**DOCUMENT EXTRACT**.

[PATCH v2] irqchip/gicv3: Workaround for NVIDIA erratum T241-FABRIC-4
Marc Zyngier
maz at kernel.org
Wed Mar 15 01:34:52 PDT 2023
On Tue, 14 Mar 2023 13:51:28 +0000,
Shanker Donthineni <sdonthineni at nvidia.com> wrote:
>
> The T241 platform suffers from the T241-FABRIC-4 erratum which causes
> unexpected behavior in the GIC when multiple transactions are received
> simultaneously from different sources. This hardware issue impacts
> NVIDIA server platforms that use more than two T241 chips
> interconnected. Each chip has support for 320 {E}SPIs.
>
> This issue occurs when multiple packets from different GICs are
> incorrectly interleaved at the target chip. The erratum text below
> specifies exactly what can cause multiple transfer packets susceptible
> to interleaving and GIC state corruption. GIC state corruption can
> lead to a range of problems, including kernel panics, and unexpected
> behavior.
>
> From the erratum text:
> "In some cases, inter-socket AXI4 Stream packets with multiple
> transfers, may be interleaved by the fabric when presented to ARM
> Generic Interrupt Controller. GIC expects all transfers of a packet
> to be delivered without any interleaving.
>
> The following GICv3 commands may result in multiple transfer packets
> over inter-socket AXI4 Stream interface:
> - Register reads from GICD_I* and GICD_N*
> - Register writes to 64-bit GICD registers other than GICD_IROUTERn*
> - ITS command MOVALL
>
> Multiple commands in GICv4+ utilize multiple transfer packets,
> including VMOVP, VMOVI and VMAPP.
>
> This issue impacts system configurations with more than 2 sockets,
> that require multi-transfer packets to be sent over inter-socket
> AXI4 Stream interface between GIC instances on different sockets.
> GICv4 cannot be supported. GICv3 SW model can only be supported
> with the workaround. Single and Dual socket configurations are not
> impacted by this issue and support GICv3 and GICv4."
>
> Link: https://developer.nvidia.com/docs/t241-fabric-4/nvidia-t241-fabric-4-errata.pdf
>
> Writing to the chip alias region of the GICD_In{E} registers except
> GICD_ICENABLERn has an equivalent effect as writing to the global
> distributor. The SPI interrupt deactivate path is not impacted by
> the erratum.

**TASKS AND EXERCISES**.
1. Answer these questions about the T241-FABRIC-4 patch:
(a) How many {E}SPIs does each chip support?
(b) Which ITS command is listed as possibly producing multiple transfer packets?
(c) Which socket configurations are not impacted by the issue?
2. List every GICv4+ command that the T241-FABRIC-4 patch names as using multiple transfer packets.

**RAW DATA**.
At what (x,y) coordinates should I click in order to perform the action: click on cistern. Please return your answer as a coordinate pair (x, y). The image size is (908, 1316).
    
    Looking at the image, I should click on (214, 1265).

**RESPONSES IN ORDER**.
1.
(a) 320
(b) MOVALL
(c) Single and dual socket configurations

2. VMOVP, VMOVI, VMAPP